*SOURCE INFORMATION:*

○ ○ ○

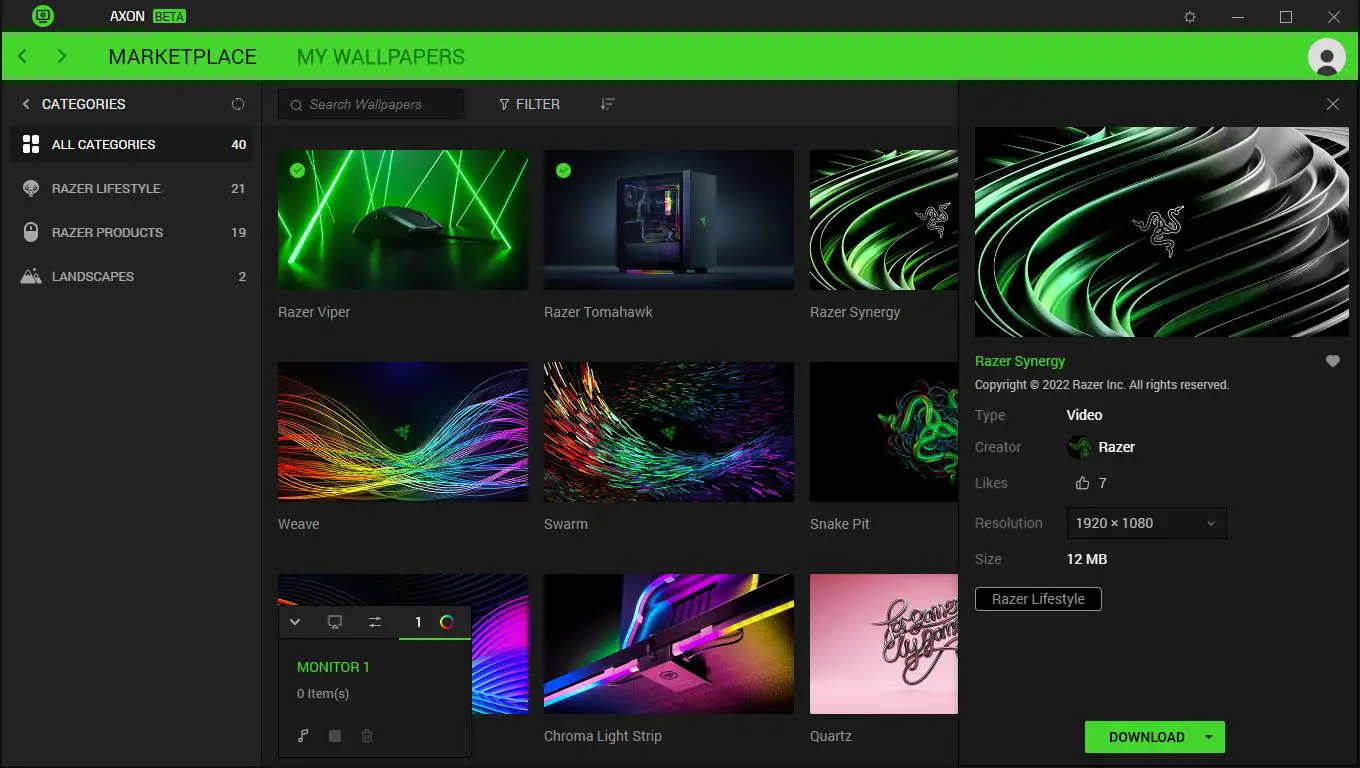Image resolution: width=1360 pixels, height=768 pixels.
Task: Open audio settings via music note icon
Action: 302,736
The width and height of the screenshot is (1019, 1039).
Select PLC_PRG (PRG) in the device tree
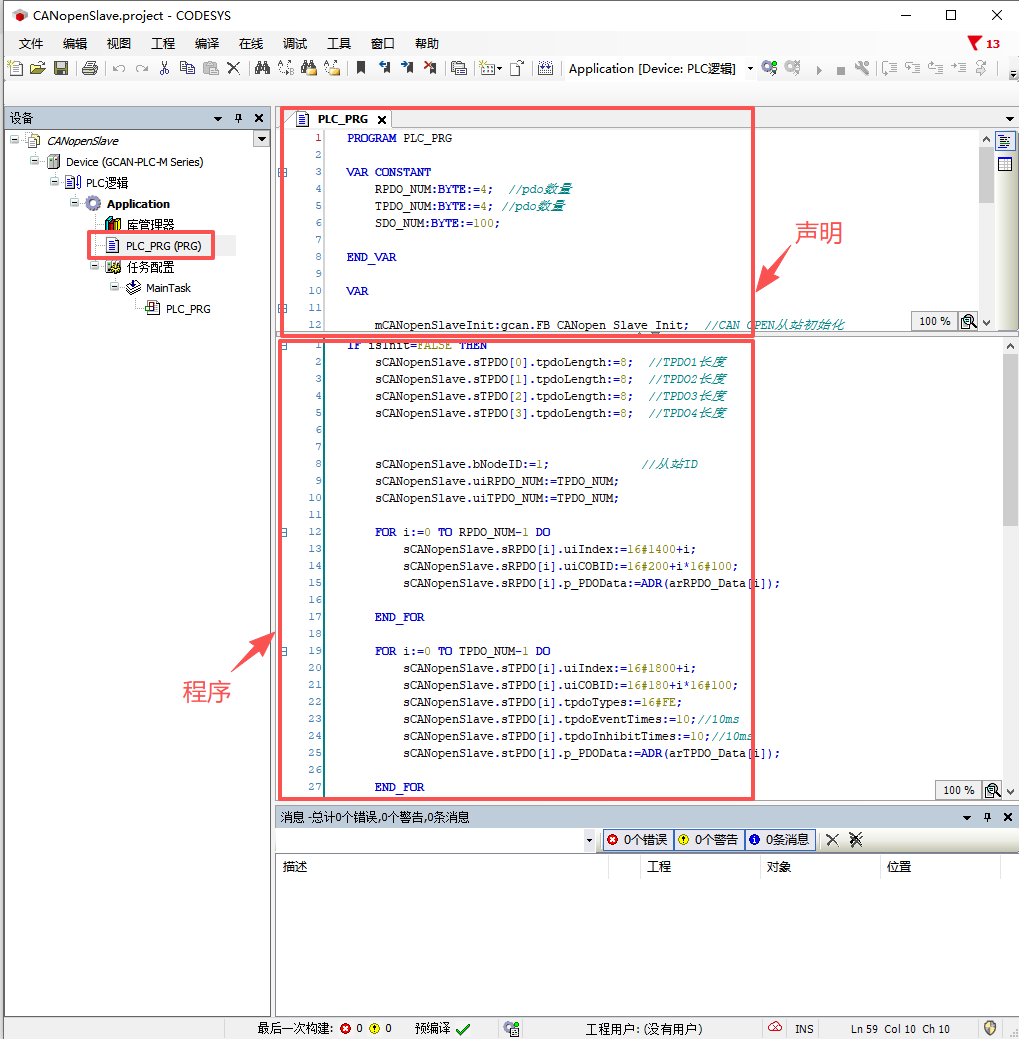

○ ○ ○

*WORK TO BE COMPLETED:*
Reproduce exactly, and only, the lines from the one containing "The width and" through the last line of the records above, both included, leaving out any pictures.

*PROBLEM SOLUTION:*
The width and height of the screenshot is (1019, 1039).
Select PLC_PRG (PRG) in the device tree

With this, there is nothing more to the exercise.